Adequate pathologic material for analyses is the key element of any quality-controlled laboratory procedure.11,12,21,26 Considering the heterogeneity in HER2 expression across tumour cells in GOC,14 a minimum of 5 biopsies are required according to literature data,12,13,21 with 6 to 8 specimens considered as the optimal threshold for adequate and reliable HER2 assessment in GOC by available recommendations.11 So, we set 6 as the reference number to categorise biopsy samples adequacy. Unfortunately, this issue has not been fully implemented in routine practice and our study confirms that a significant percentage of biopsies used for HER2 status assessment should have been considered indeed inadequate for appropriate evaluation. In our opinion, this nomogram could prompt clinicians to perform tumour re-biopsy in initially HER2 negative cases at molecular diagnostics but with an anticipated high probability of HER2 positive status and unavailability of sufficient tumour tissue for molecular analyses.26 As re-biopsy translates into increased risks for the patient and greater costs for health services, the tool we developed could be shared with all the specialties involved in the multidisciplinary management of GOC patients in order to raise awareness about the relevance of adequate sampling for optimal medical management.

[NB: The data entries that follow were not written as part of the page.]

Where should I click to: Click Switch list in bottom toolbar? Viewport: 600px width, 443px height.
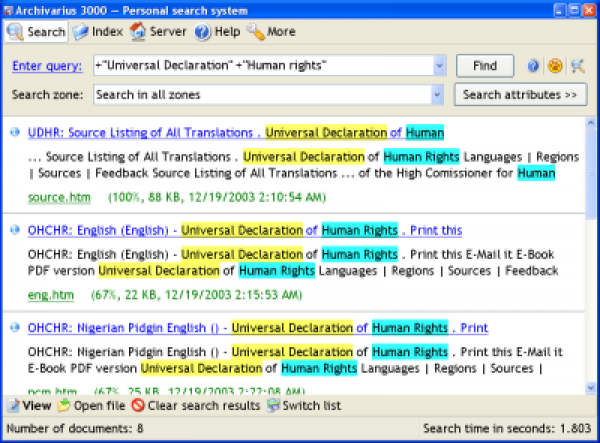[x=304, y=406]
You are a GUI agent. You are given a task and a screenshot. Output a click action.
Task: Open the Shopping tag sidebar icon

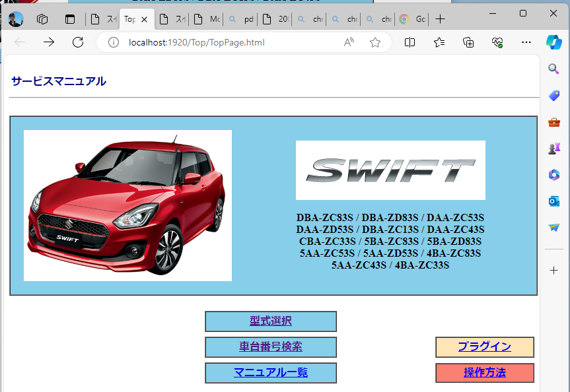(x=554, y=96)

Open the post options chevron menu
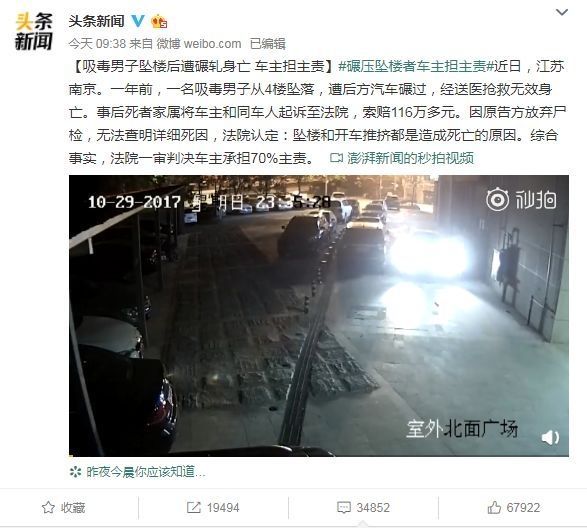(x=562, y=12)
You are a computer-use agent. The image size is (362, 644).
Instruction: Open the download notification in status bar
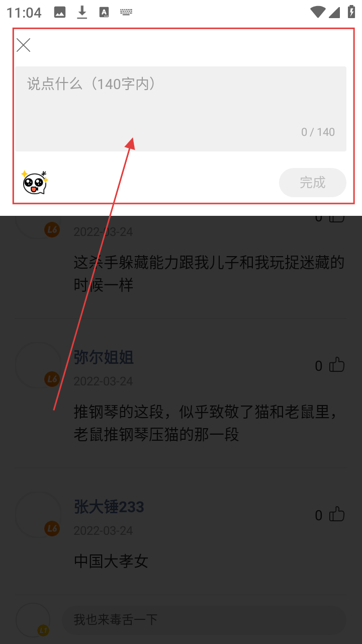click(x=82, y=13)
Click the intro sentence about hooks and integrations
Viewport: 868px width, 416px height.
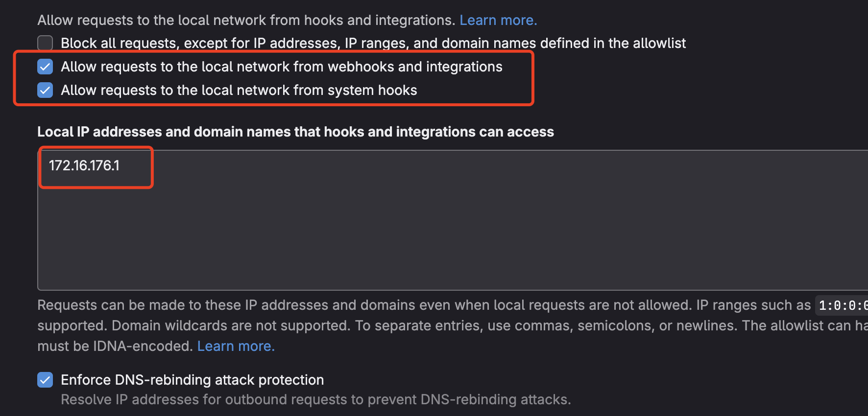(x=246, y=20)
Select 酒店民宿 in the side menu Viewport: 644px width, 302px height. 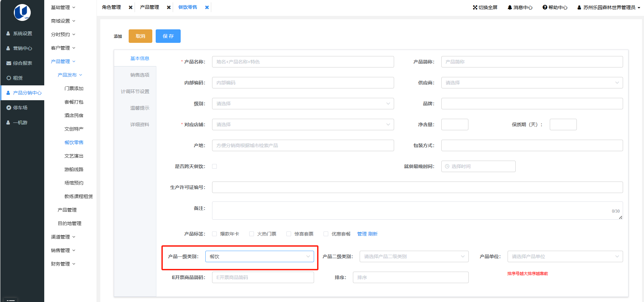(74, 115)
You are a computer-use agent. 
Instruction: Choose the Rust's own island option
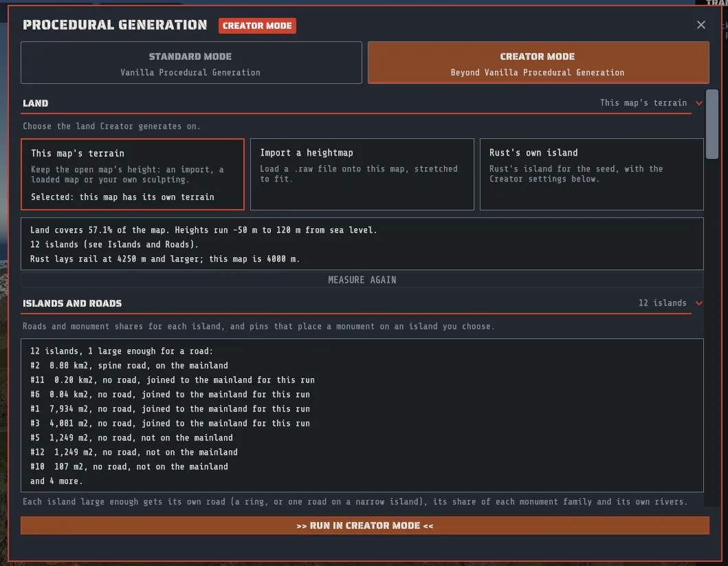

Obviously, this nomogram cannot substitute the direct HER2 evaluation by IHC and ISH, according to approved diagnostics and guidelines.11,14 However, molecular tests are time consuming, may not be promptly accessible in all institutions and are subject to strict requirements with regards to the quality of biologic samples to be analysed. Therefore, clinicians could be interested in predicting HER2 status in the single patient at first assessment, in order to immediately evaluate different treatment options or study proposals in patients with higher probability of HER2 positive disease. This could also allow not delaying treatment initiation in patients with very low pre-test probability of harbouring a HER2 positive tumour. These patients could benefit from alternative chemotherapy regimens compared to the cisplatin plus fluoropyrimidine combination used in ToGA5: reasonable options are represented by a docetaxel-containing triplet, in order to increase activity and potentially efficacy,27 or oxaliplatin-based doublets, in order to improve safety.28

To conclude, HER2 status might be accurately and rapidly predicted by a simple nomogram based on four validated clinico-pathologic parameters. This tool could be easily implemented in clinical practice during the first assessment of the patient to add information for prompt case management.